[Start INPUT RECORDS]

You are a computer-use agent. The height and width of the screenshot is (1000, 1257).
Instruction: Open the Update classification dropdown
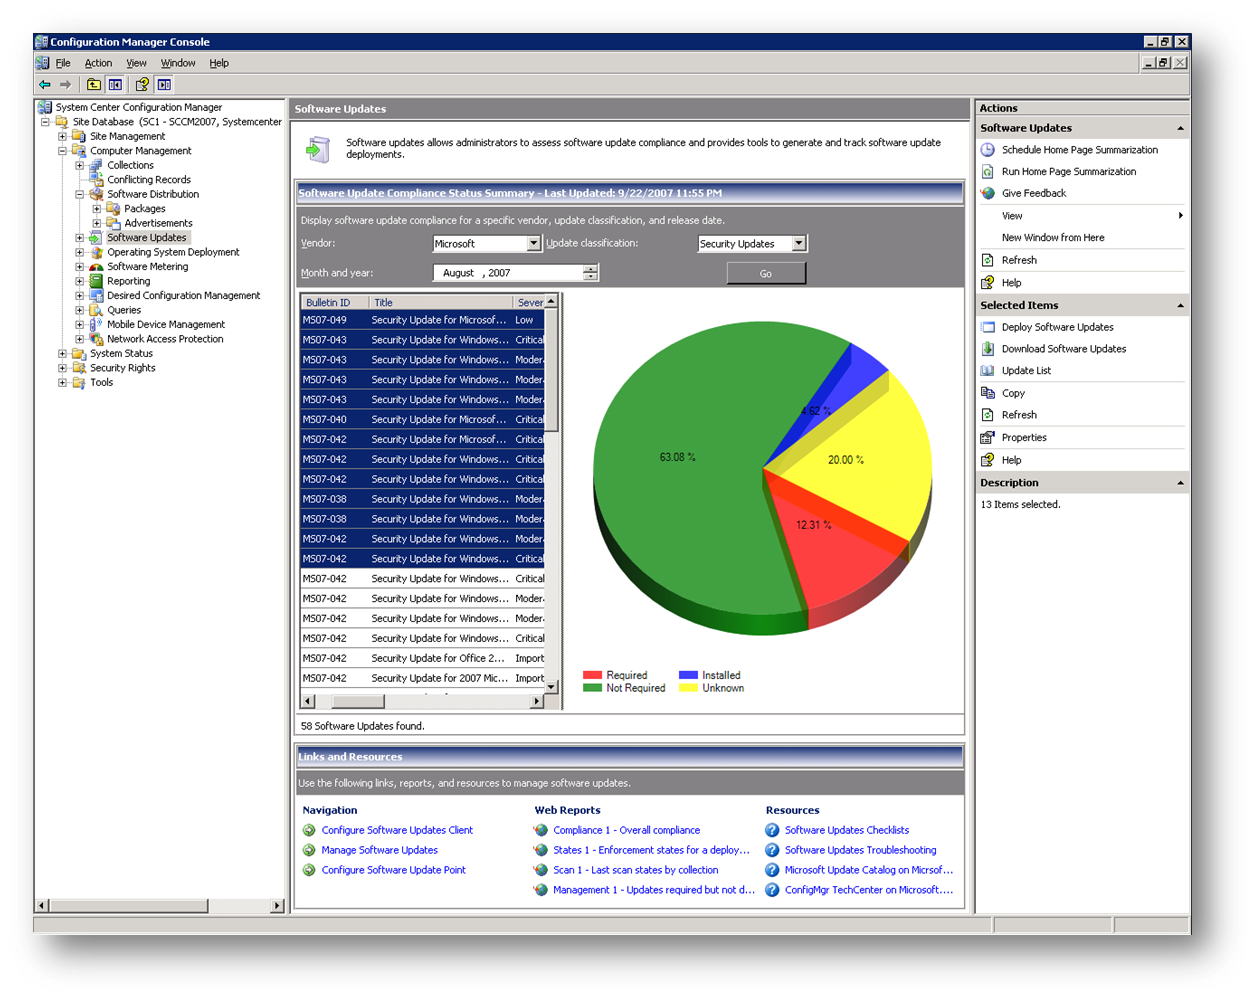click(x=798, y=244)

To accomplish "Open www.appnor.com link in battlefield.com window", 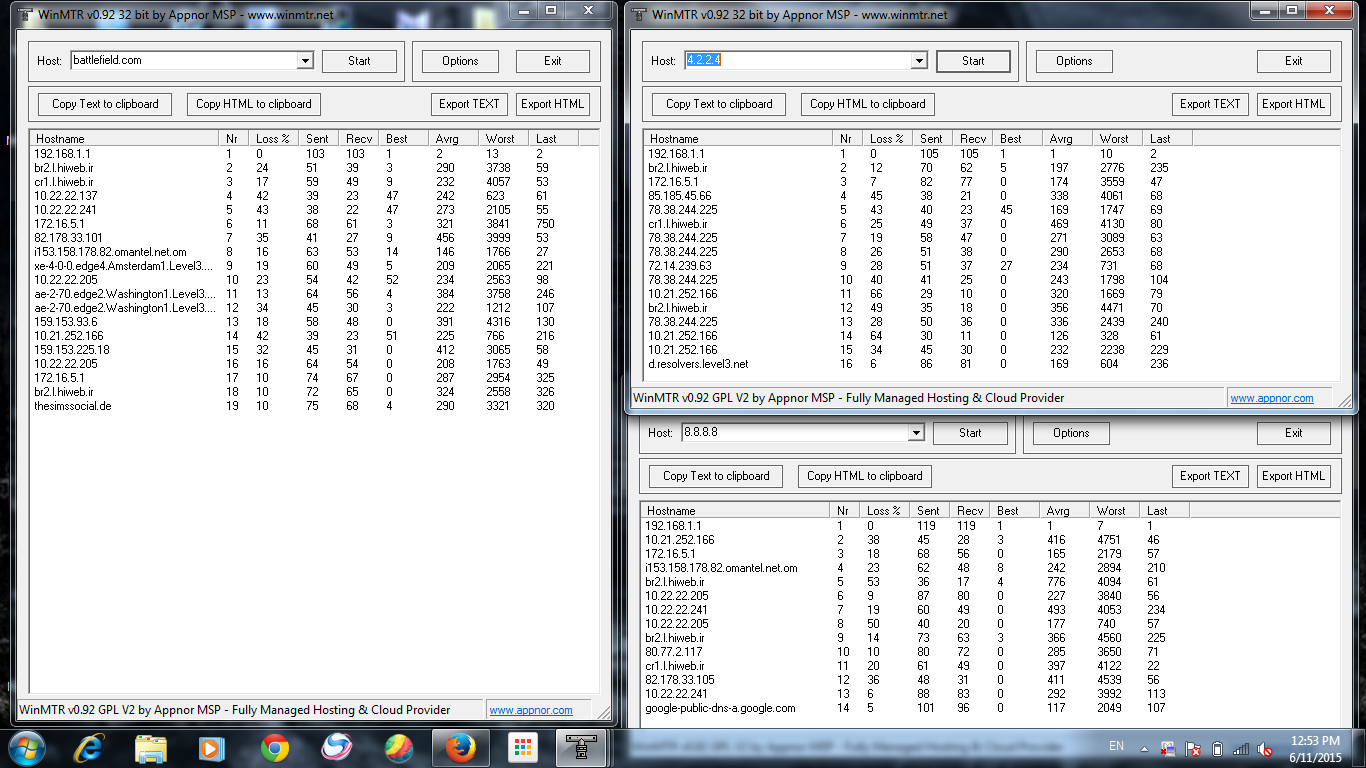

[End INPUT RECORDS]
[Start INPUT RECORDS]

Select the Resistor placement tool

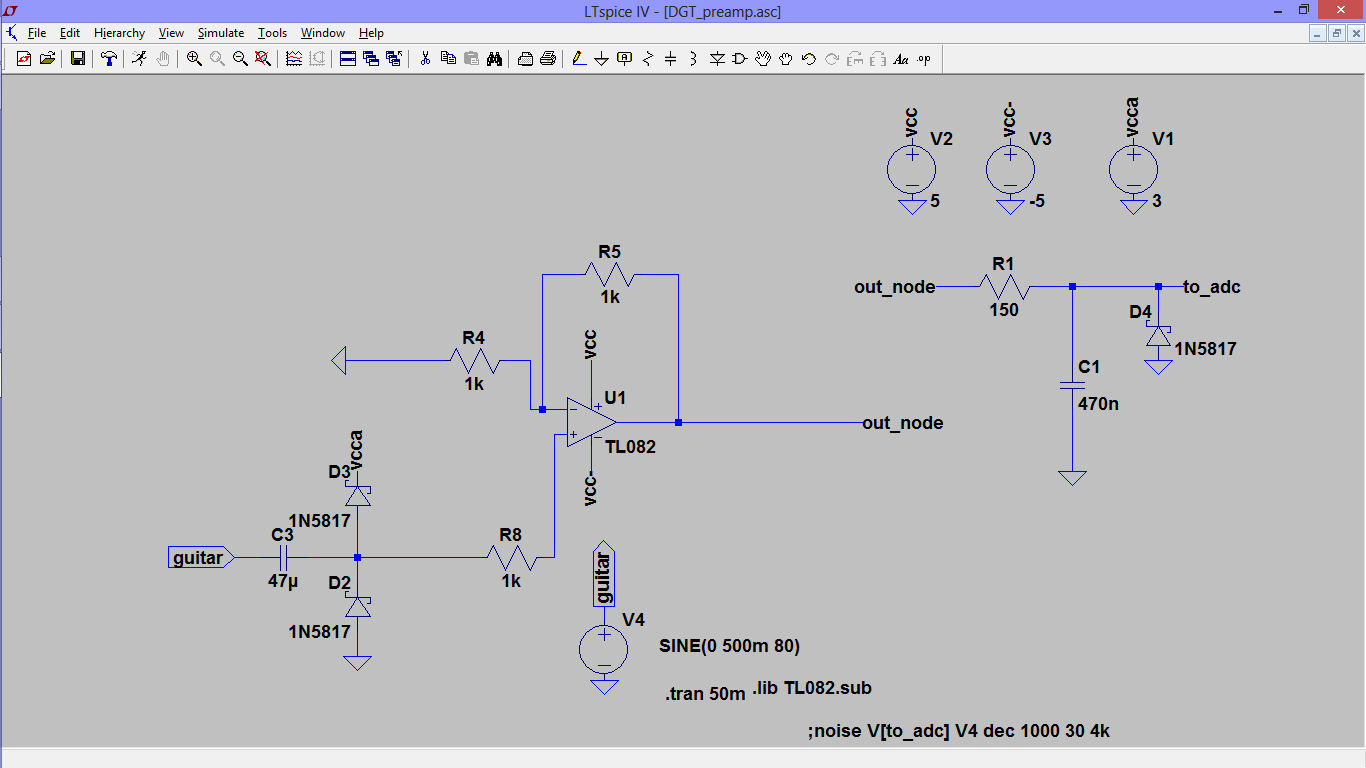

[End INPUT RECORDS]

## [DIRECTION]
Quote the lines of the records exactly, beginning at the line that contains "You are a computer-use" and stopping after the line that contains "www.appnor.com link in". Omit the pictures from your answer.

## [REPLY TO THE EXERCISE]
You are a computer-use agent. The height and width of the screenshot is (1000, 1257).
Instruction: Open the Update classification dropdown
click(x=798, y=244)

To accomplish "Open www.appnor.com link in battlefield.com window", 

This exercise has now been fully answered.